Esse documento revelou que cerca de 10.887 indivíduos perderam suas vidas devido à combinação de álcool com a condução, equivalente a uma média de 1,2 óbitos por hora.

Conforme indicado no relatório, no período de 20 de junho de 2008 a 19 de junho de 2023, o Renainf (Registro Nacional de Infrações de Trânsito) registrou mais de 1 milhão de infrações cometidas por condutores que estavam dirigindo sob a influência de álcool ou qualquer outra substância psicoativa.

Este perfil aponta, em sua maioria, para condutores do sexo masculino (mais de 80% dos casos), com idade superior a 30 anos (90% das infrações) e que, em média, obtiveram sua primeira habilitação há 16 anos a partir da data da infração.

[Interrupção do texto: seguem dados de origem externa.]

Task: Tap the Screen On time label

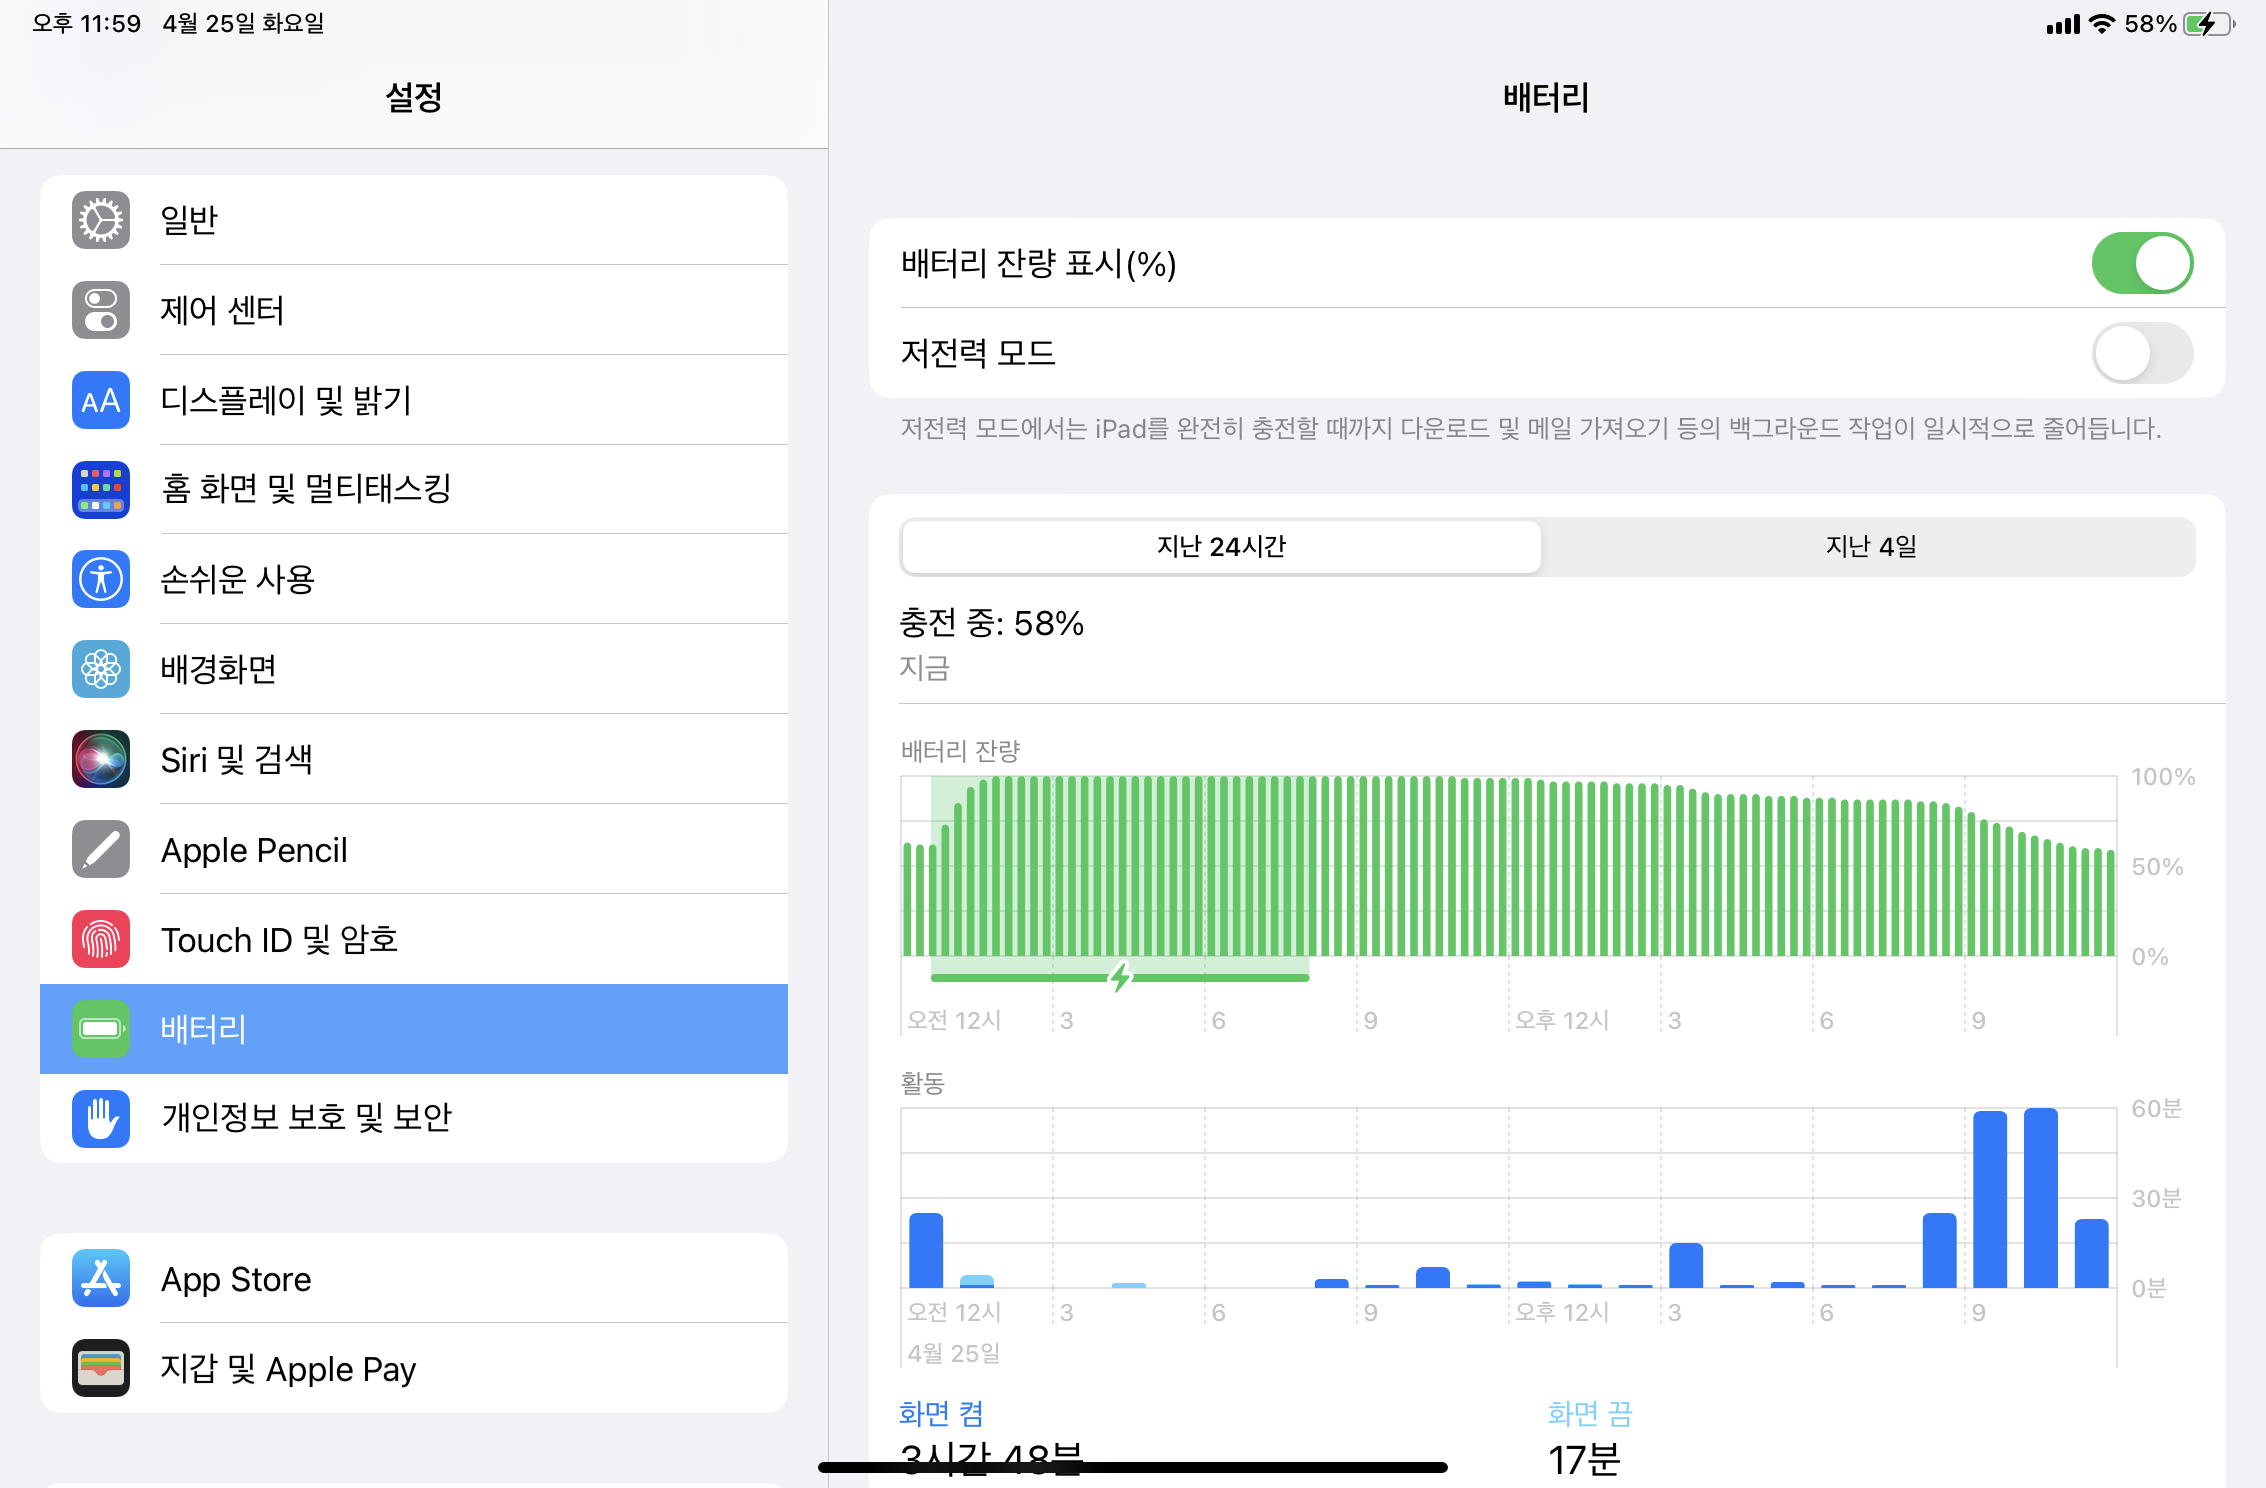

Os dados indicam claramente os momentos de maior perigo no trânsito. Durante a hora do almoço, quando o tráfego é intenso, os motoristas tendem a estar mais alerta, o que reduz os riscos de acidentes.

No entanto, a situação muda nos finais de semana, quando as estradas estão mais livres e as pessoas, mais descontraídas. As estatísticas mostram que o domingo é o dia mais crítico, com 21% do total de acidentes, seguido pelo sábado, com 18%. Quanto ao horário, a parte da tarde, entre 12h e 18h, é o período mais perigoso, representando cerca de 35% das ocorrências fatais.

O seguro de carro é essencial quando se trata de acidentes de trânsito. É uma medida fundamental para proteger os motoristas, passageiros e terceiros em caso de sinistros nas vias. O seguro automotivo oferece diversas coberturas que auxiliam nos custos com danos ao veículo e às pessoas envolvidas em um acidente.

A situação atual do trânsito no Brasil requer ações imediatas e abrangentes para reverter a tendência crescente de acidentes e salvar vidas. Educação, fiscalização, investimentos em infraestrutura e conscientização são elementos-chave para promover um trânsito mais seguro. Somente com um esforço conjunto e uma mudança cultural poderemos enfrentar esse desafio e garantir que nossas ruas e rodovias sejam seguras para todos.